Было заметно, что она недовольна собой, что признание стоило ей большой храбрости, потому что намекало на такие вещи, о которых не говорят в приличном обществе. Признаться, я ничего не понял. Воображение моё разыгралось, но быстро потухло, как костёр на ветру.
— Прости… — сказал я и подумал, что она, похоже, пережила то же самое, что и я, и оттого и холодная, и расчётливая, как игрок в покер, и не доверяет никому, даже самой себе, потому что знает за собой минуты слабости.
— Ничего… я уже привыкла, — сказала она и включила газ, чтобы разогреть картошку, приготовленную Жанной Брынской, а потом снова повернулась ко мне. — Я почему на тебя надеюсь больше, чем на кого-либо другого… — она подняла на меня свои прекрасные голубые глаза, улыбка блеснула на её губах, но не прежняя, строгая, а с каплей нежности, — потому что… — она протянула руку и дотронулась до того места, где, как я считал, затаился осколок, — мы с тобой похожи!
Единственное, в чём мы наверняка с ней расходились, так это в цвете глаз, потому что они у меня с роду серые, а на свету — прозрачные, почти выцветшие, как дно лужи, а у неё — как циферблат моих старых, а также новых армейских часов, тёмно-голубые, синие в комнате и голубые, как июльское, вечернее небо.
Примерно так я об этом ей и сказал. Она рассмеялась моей шутке, всё так же пристально глядя мне в глаза, и оценивая их по своей шкале искренности.
— Нет… — покачала она головой, должно быть, придя к положительному решению, — у тебя волчьи глаза, а вот здесь… — дотронулась до левой брови, — шрам-звездочка.
И, ей богу, в её глазах промелькнули те счастливые чёртики, когда женщина влюблена, но жизненный опыт её сдерживал. Если бы не Репины, то что-то обязательно должно было произойти, однако, они деликатно ссорились в углу, и молнии, проскакивающие между ними, казались пустопорожней тратой энергии по сравнению с тем, что испытывали мы с Аллой Потёмкиной. В эротических фантазиях она у меня уже была, теперь — наяву, и я великодушно дал в себя влюбиться.
— Я не помню, откуда он у меня, — сказал я, чтобы только не покраснеть от воспоминаний о Нике Кострове.

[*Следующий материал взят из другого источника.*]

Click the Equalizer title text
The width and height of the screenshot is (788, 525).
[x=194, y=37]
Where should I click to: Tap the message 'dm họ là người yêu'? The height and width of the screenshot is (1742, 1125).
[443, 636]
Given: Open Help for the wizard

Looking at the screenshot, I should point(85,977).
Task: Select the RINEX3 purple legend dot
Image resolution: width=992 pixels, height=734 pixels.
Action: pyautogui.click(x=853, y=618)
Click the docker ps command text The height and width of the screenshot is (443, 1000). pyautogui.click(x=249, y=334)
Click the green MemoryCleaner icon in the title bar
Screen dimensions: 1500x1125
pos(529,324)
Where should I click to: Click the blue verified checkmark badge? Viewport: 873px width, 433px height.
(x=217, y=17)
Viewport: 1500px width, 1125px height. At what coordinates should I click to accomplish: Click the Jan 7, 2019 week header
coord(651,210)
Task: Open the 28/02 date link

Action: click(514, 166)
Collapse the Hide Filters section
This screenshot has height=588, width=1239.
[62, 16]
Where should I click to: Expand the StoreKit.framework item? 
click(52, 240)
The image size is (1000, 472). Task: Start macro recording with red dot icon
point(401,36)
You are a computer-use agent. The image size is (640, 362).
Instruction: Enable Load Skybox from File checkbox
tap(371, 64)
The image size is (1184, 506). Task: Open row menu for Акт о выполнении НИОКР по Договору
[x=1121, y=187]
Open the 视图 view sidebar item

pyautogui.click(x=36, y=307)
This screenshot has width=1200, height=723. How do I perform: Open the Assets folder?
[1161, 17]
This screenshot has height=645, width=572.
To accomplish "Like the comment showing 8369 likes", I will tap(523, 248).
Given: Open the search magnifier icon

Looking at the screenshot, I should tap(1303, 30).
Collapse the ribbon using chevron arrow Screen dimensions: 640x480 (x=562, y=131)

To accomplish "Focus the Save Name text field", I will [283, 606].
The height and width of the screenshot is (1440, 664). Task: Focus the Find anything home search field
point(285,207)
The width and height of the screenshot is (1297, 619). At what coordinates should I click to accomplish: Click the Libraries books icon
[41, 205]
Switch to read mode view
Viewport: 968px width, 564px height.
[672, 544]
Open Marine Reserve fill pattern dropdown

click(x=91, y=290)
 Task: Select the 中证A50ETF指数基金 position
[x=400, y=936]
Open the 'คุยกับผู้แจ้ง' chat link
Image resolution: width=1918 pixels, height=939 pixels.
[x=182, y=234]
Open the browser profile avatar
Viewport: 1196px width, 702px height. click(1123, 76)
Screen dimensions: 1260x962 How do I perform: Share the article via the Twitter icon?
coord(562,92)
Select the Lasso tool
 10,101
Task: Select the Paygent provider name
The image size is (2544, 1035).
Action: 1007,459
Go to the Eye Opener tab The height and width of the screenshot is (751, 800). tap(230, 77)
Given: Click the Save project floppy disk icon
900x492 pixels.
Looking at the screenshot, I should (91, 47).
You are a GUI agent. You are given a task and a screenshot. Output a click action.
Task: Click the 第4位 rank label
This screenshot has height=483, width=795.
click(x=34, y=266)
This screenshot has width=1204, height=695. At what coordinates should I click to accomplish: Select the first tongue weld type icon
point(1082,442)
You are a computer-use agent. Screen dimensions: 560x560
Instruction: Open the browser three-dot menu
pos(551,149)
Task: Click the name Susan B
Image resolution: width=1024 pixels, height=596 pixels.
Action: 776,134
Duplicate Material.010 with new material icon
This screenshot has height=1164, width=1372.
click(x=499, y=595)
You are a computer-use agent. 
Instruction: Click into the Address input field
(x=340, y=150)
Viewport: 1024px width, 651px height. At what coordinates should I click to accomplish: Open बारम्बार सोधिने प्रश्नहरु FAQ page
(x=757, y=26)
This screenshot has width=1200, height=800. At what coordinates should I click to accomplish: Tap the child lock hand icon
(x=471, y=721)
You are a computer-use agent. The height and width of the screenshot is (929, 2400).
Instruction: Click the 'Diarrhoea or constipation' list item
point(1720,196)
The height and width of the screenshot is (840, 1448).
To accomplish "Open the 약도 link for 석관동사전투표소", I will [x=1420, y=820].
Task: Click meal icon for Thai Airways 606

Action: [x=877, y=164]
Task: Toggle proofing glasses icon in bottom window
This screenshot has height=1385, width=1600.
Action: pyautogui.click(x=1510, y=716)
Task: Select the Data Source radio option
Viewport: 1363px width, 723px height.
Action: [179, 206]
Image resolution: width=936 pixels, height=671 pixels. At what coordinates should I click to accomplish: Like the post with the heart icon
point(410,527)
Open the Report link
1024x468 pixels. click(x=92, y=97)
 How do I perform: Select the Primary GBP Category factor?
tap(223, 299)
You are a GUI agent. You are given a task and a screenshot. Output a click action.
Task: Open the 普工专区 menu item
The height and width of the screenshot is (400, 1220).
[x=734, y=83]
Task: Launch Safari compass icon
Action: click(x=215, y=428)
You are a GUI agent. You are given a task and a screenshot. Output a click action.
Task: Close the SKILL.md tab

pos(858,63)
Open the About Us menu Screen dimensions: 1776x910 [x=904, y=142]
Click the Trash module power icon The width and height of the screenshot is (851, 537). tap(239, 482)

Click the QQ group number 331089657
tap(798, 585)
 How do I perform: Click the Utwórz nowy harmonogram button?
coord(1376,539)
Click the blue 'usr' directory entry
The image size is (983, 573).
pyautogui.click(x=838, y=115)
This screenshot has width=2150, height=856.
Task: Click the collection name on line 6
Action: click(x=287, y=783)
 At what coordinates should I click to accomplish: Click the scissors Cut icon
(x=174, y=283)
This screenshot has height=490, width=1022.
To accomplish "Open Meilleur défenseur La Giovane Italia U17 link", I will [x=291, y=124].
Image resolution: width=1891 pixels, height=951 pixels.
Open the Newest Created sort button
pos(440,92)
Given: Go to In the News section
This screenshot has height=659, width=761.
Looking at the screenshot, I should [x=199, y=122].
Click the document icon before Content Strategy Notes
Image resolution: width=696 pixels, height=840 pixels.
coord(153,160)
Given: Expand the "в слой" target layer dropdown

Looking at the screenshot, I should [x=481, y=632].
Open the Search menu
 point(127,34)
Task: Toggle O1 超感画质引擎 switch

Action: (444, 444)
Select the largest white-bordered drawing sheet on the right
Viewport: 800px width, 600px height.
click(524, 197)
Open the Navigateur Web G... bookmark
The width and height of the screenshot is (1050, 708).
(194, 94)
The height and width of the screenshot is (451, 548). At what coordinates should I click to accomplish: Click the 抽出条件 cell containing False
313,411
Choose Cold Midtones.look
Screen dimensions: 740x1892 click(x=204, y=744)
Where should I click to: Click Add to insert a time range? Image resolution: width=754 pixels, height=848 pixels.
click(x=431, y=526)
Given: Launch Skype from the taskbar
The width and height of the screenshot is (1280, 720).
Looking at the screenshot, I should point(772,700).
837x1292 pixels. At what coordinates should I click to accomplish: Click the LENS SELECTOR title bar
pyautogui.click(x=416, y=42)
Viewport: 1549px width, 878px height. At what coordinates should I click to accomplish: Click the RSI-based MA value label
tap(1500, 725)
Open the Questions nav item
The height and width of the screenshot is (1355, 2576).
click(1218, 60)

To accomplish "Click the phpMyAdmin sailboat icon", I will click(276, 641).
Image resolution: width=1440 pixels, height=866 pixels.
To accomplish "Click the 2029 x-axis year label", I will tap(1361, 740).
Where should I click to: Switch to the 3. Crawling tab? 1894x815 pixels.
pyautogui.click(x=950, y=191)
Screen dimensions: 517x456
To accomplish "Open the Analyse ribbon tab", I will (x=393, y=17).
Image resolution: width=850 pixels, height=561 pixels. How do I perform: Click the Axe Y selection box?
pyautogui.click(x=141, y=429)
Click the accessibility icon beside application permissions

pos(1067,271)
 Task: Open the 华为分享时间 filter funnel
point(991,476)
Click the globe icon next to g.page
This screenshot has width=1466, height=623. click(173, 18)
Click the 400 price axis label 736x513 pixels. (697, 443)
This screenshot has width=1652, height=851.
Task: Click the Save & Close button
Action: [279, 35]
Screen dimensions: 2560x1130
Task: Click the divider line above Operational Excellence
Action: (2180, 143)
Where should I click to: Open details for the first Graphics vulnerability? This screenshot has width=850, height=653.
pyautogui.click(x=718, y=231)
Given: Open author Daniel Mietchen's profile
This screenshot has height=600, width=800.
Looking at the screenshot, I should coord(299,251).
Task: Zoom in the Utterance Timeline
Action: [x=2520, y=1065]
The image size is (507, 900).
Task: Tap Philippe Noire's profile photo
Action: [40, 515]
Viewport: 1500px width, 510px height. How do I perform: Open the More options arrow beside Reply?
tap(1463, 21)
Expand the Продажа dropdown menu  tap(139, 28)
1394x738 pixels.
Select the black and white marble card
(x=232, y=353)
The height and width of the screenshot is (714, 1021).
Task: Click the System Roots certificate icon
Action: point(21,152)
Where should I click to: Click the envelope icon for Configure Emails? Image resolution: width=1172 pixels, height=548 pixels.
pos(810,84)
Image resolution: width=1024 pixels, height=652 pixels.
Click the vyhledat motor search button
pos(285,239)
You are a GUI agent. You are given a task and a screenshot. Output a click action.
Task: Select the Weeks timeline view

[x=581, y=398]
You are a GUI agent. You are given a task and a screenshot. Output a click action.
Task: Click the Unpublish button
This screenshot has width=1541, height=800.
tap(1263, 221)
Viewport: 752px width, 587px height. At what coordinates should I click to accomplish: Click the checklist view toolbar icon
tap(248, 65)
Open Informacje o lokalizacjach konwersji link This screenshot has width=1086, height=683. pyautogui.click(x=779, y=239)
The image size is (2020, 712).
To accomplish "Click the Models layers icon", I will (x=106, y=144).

Я действительно, не помнил, я ловко замаскировался; в ту пору меня было столько ран, что мелкие не шли в счёт. Должно быть, этот шрам был ещё со времён Лисичанска, вспомнил я на мгновение, уносясь в те бои и шкурой чувствуя их накал и, как всегда, отвращение к самому себе за то, что не сумел вытащить Лося, которого придавила сосна. Мне часто снилось, как я приподнимаю её верхушку, он протягивает руку, я тащу, тащу, а вытащить не могу, и он просит его пристрелить. Потом всё это заслонила смерть жены, и мне долгое время не было дела до моей внешности.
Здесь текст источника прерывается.